DATA RECORDS |
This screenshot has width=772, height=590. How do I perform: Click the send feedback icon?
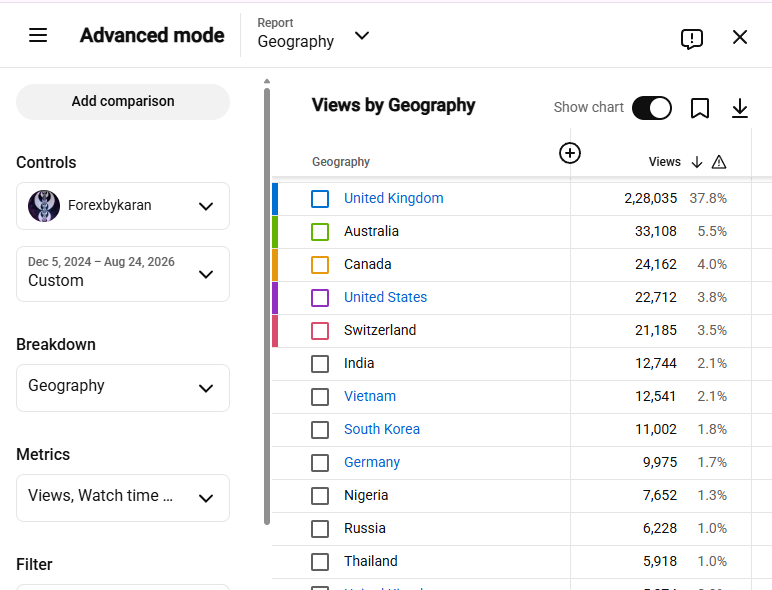pyautogui.click(x=692, y=38)
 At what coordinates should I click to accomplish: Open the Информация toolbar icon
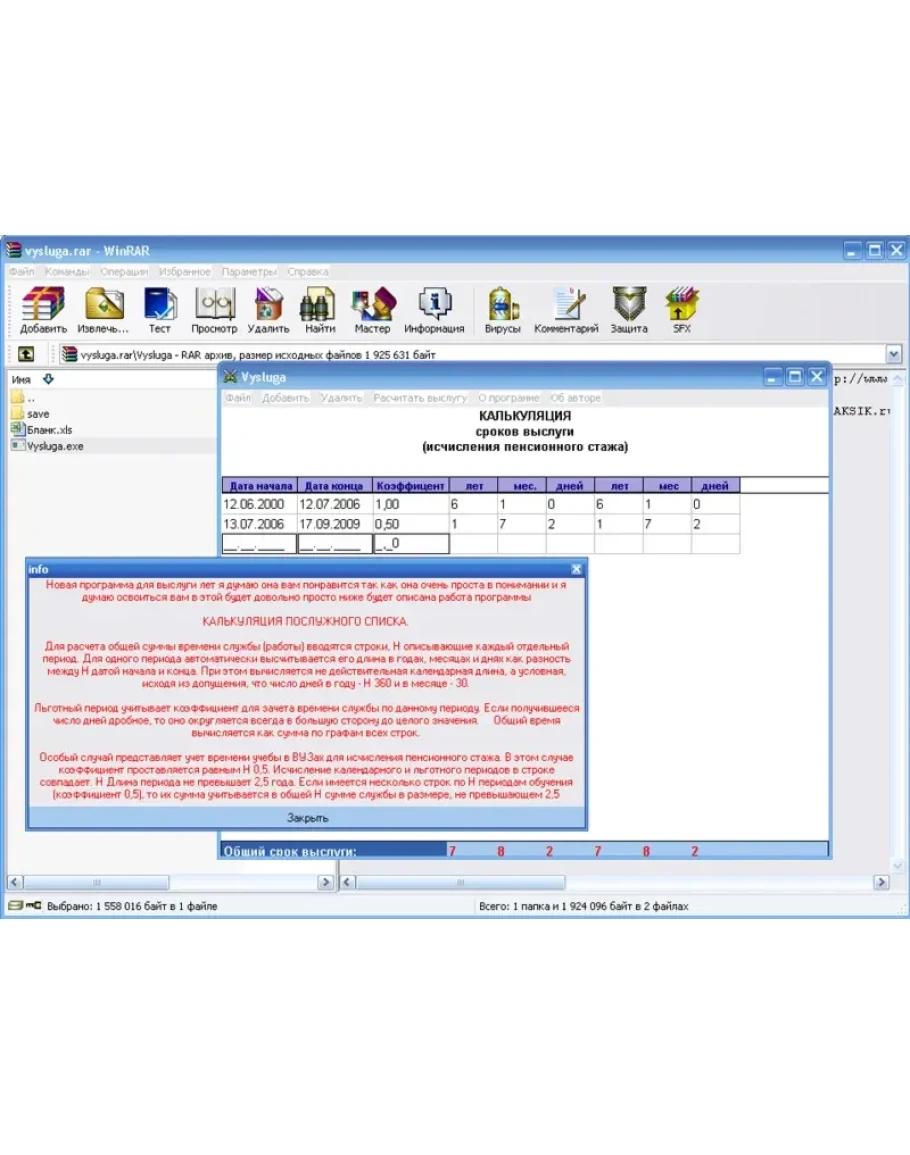pos(434,305)
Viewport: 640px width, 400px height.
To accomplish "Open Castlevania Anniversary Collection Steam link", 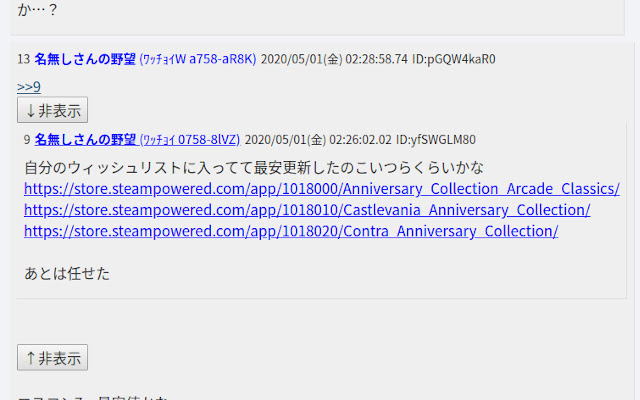I will [307, 210].
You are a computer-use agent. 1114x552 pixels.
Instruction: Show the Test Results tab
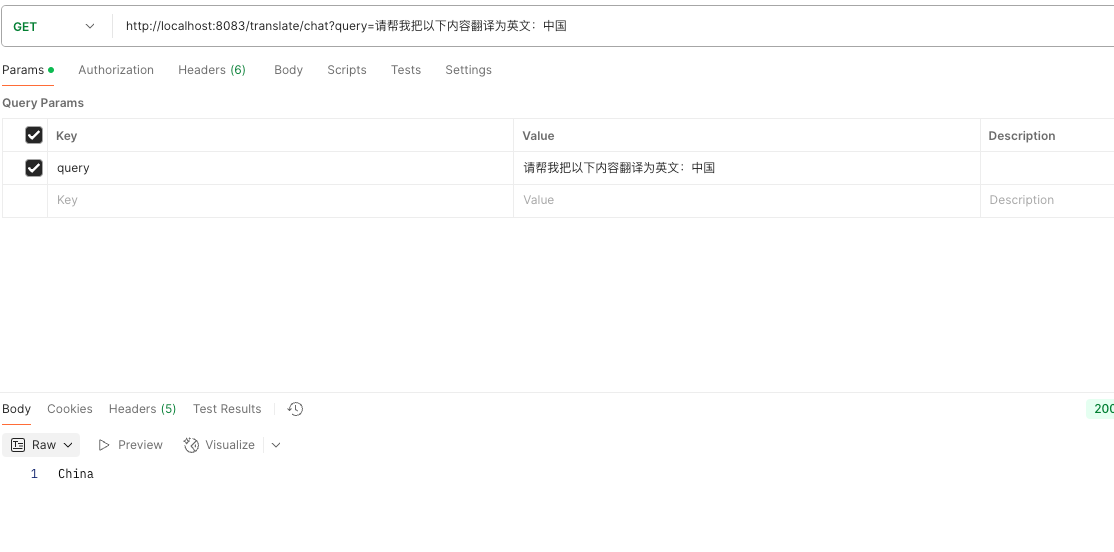coord(227,409)
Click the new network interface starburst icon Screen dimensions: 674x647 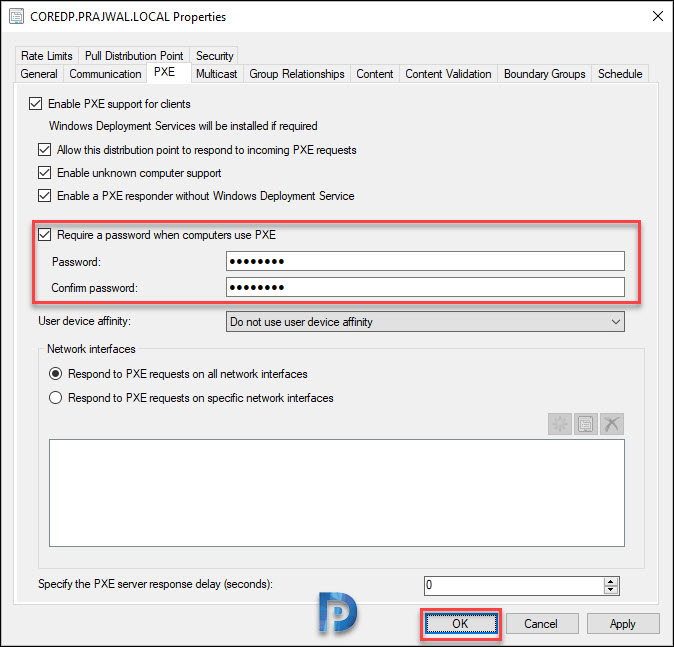(560, 424)
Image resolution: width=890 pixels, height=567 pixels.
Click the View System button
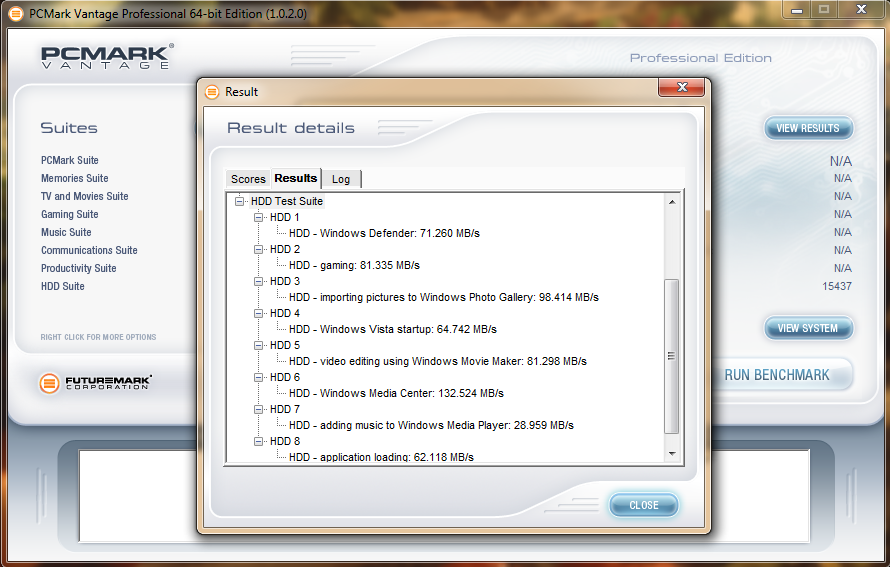click(x=808, y=328)
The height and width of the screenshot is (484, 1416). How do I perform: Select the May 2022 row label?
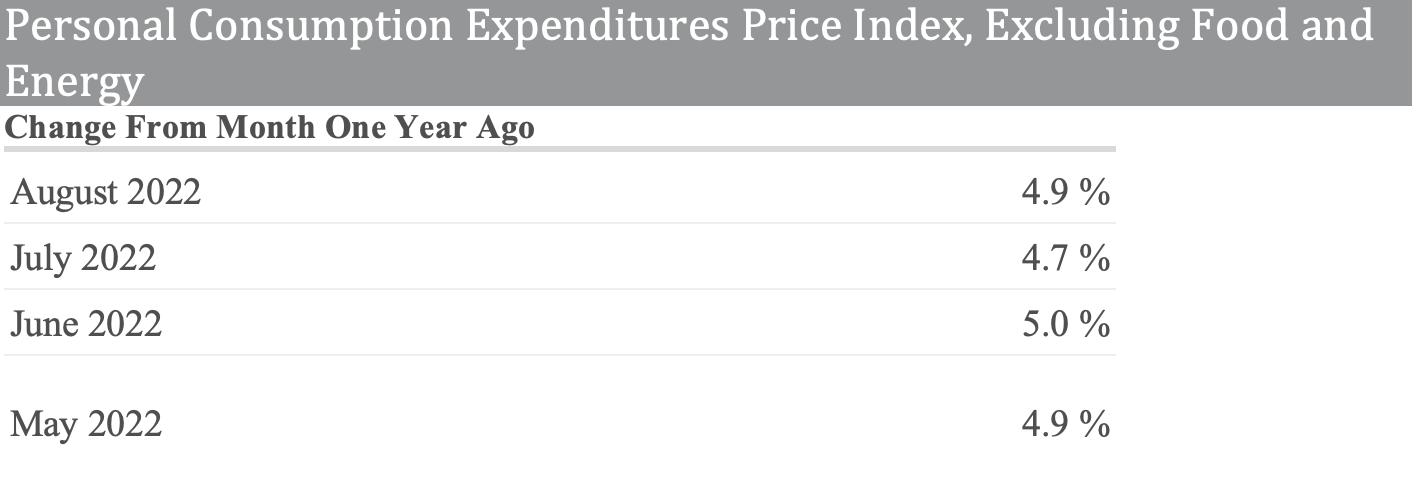pos(86,424)
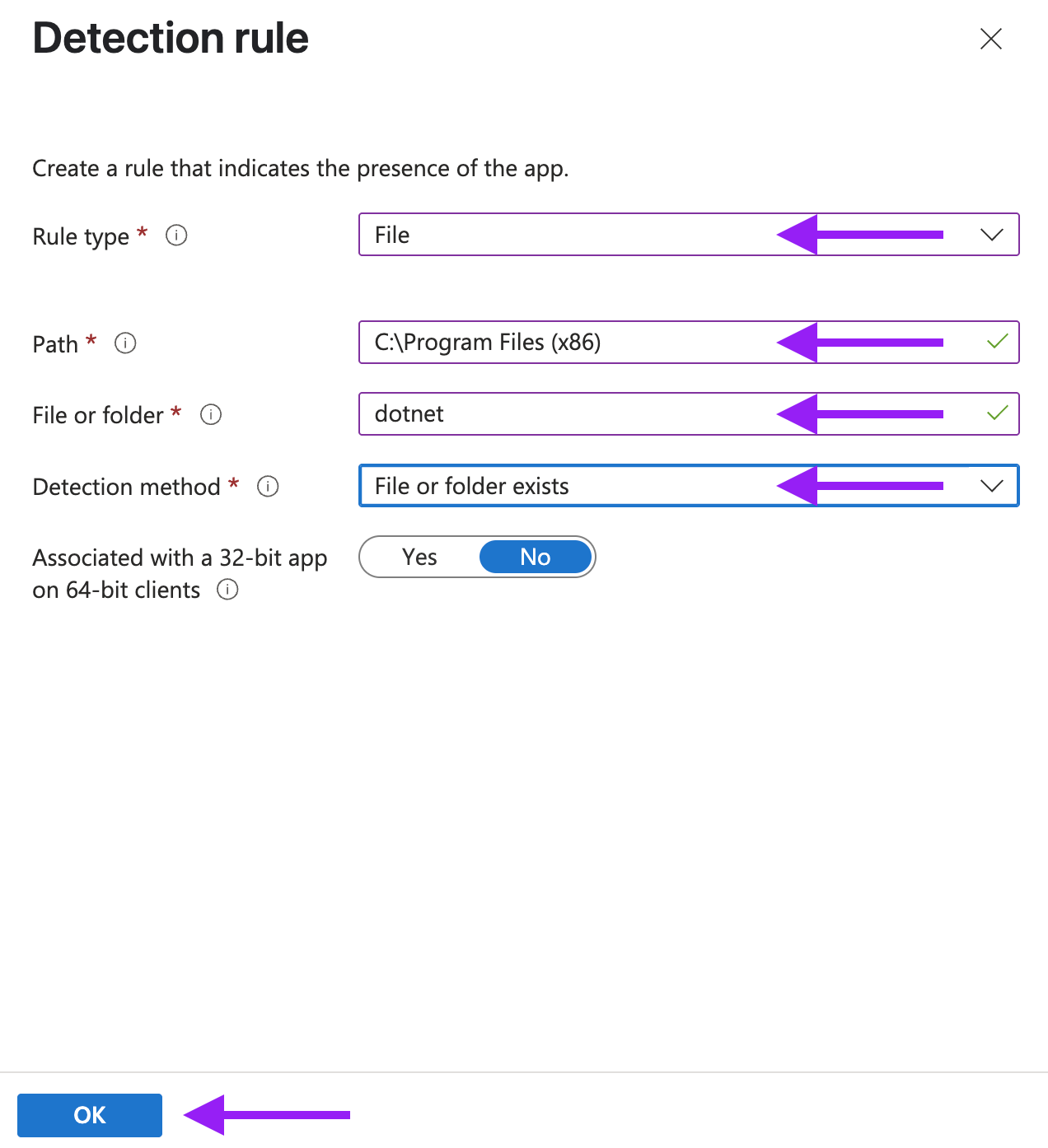
Task: Toggle 32-bit app association to Yes
Action: pos(419,557)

TASK DIRECTIONS | Given the data above, which lines hold the string "pixels"? Return them.

WORKED SOLUTION |
You are a computer-use agent. 1114x552 pixels.
Image resolution: width=890 pixels, height=567 pixels.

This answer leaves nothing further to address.